AoC 2021 Day 09: Smoke Basin

Day 9 - Advent of Code 2021. adventofcode.com . Accessed Mar 16, 2022.

Part I

These caves seem to be lava tubes. Parts are even still volcanically active; small hydrothermal vents release smoke into the caves that slowly settles like like rain.

If you can model how the smoke flows through the caves, you might be able to avoid it and be that much safer. The submarine generates a height-map of the floor of the nearby caves for you (your puzzle input).

Smoke flows to the lowest point of the area it’s in. Your first goal is to find the low points - the locations that are lower than any of its adjacent locations. Most locations have four adjacent locations (up, down, left, and right); locations on the edge or corner of the map have three or two adjacent locations, respectively. (Diagonal locations do not count as adjacent.)

The risk level of a low point is 1 plus its height. Find all of the low points on your height-map. What is the sum of the risk levels of all low points on your height-map?

The modeling of the risk level as 1 + height is unintuitive. I’d think that the lowest point on the map has the greatest risk, e.g. if there is a lot of smoke flow, the global low point will get the greatest depth of smoke. So I’d have modeled the risk level as 1 / (1 + height).

{-#  OPTIONS_GHC -Wall  #-}

module AoC2021.SmokeBasin
    (
        HeightMap,
        sumOfRiskLevelsOfLowPoints,
        productOf3LargestBasins
    )
where

import Data.Massiv.Core.Index (Ix2(..), Sz(..), Border(..), unSz)
import qualified Data.Massiv.Array as A
    (
        Array, P(..), computeAs, sum, (!?), (!), flatten, size, zeroIndex,
        (..:), toList
    )
import Data.Massiv.Array.Stencil (Stencil, makeStencil, mapStencil)
import Data.List (foldl', sort)
import Data.Maybe (isJust, fromJust, maybeToList)
import qualified Data.Set as Set
    (
        Set, fromList, union, empty, singleton, null, deleteFindMin, insert,
        difference, size, member
    )

Input Representation

The data is an \(n \times n\) grid.
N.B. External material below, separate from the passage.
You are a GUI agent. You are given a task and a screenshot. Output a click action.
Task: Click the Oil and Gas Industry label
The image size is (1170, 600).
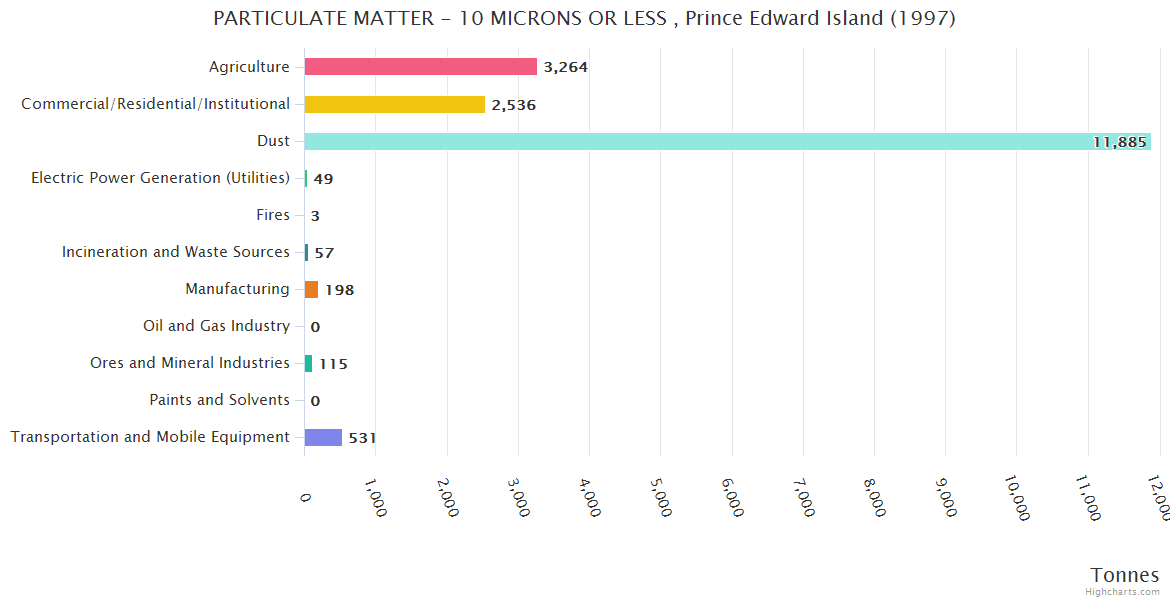(216, 326)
In another language, using a one-dimensional array might have reaped me the benefits of cache locality, but lists in Haskell are linked lists that lack guaranteed locality.

In Day 04: Giant Squid , Hidding used the array library, whose tagline is “multi-dimensional arrays with fusion , stencils and parallel computation”. It’s at least worth checking out in the problem.
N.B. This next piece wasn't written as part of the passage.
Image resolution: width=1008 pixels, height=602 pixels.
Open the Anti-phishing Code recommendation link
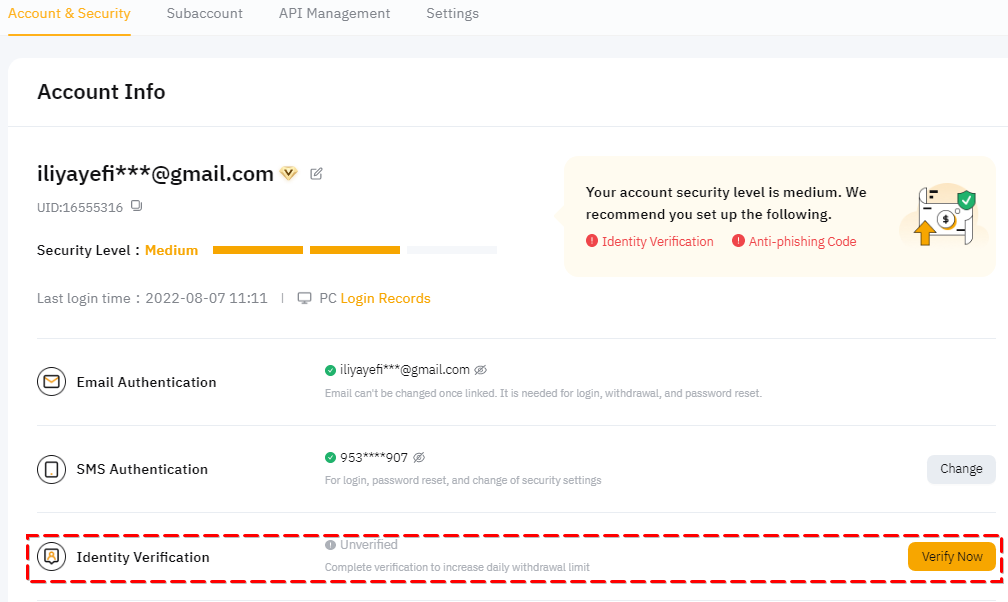[x=802, y=241]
Notable Design Decisions in `massiv`

For example, foo = length . filter p . map g . map f . concat would be pretty inefficient if executed literally. Fusion refers to program transformations aimed at removing intermediate data structures. GHC has transformation rules that enable fusion.

Also encountered stream fusion in the Data.Vector library . A stream represents the traversal of a list-like structure. All the list functions become stream functions – but crucially. stream operations are non-recursive, and can therefore be glued together.

Like Data.Vector , Massiv also supports boxed elements (may point to a thunk), unboxed elements, and storable types. However, Massiv has optimized containers for instances of the Prim class .

A bit surprised that Boolean is not an instance of the Prim type. Other languages tend to have Boolean as one of primitive types.

The size of a bool in C++ is defined from the implementation and may be greater than 1 (byte) . However, the sizeof for char, signed char, unsigned char, std::byte (C++17), and char8_t (C++20) will always evaluate to 1 (byte). . A tad counter-intuitive that a bool is at least 8 bits in C++. attributes this to every C++ data type needing to be addressable, and most CPU architectures are designed with a 8-bit chunks as the smallest addressable memory.

While std::vector<bool> is allowed to be space-efficient, it loses some guarantees of std::vector e.g. safely modifying elements concurrently in a multi-threaded context, contiguous storage (that allows pointer arithmetic), etc.

Massiv has delayed arrays which do not exist in memory, and are instead defined as a function or a composition of functions. This allows to operate on a massive array in constant memory.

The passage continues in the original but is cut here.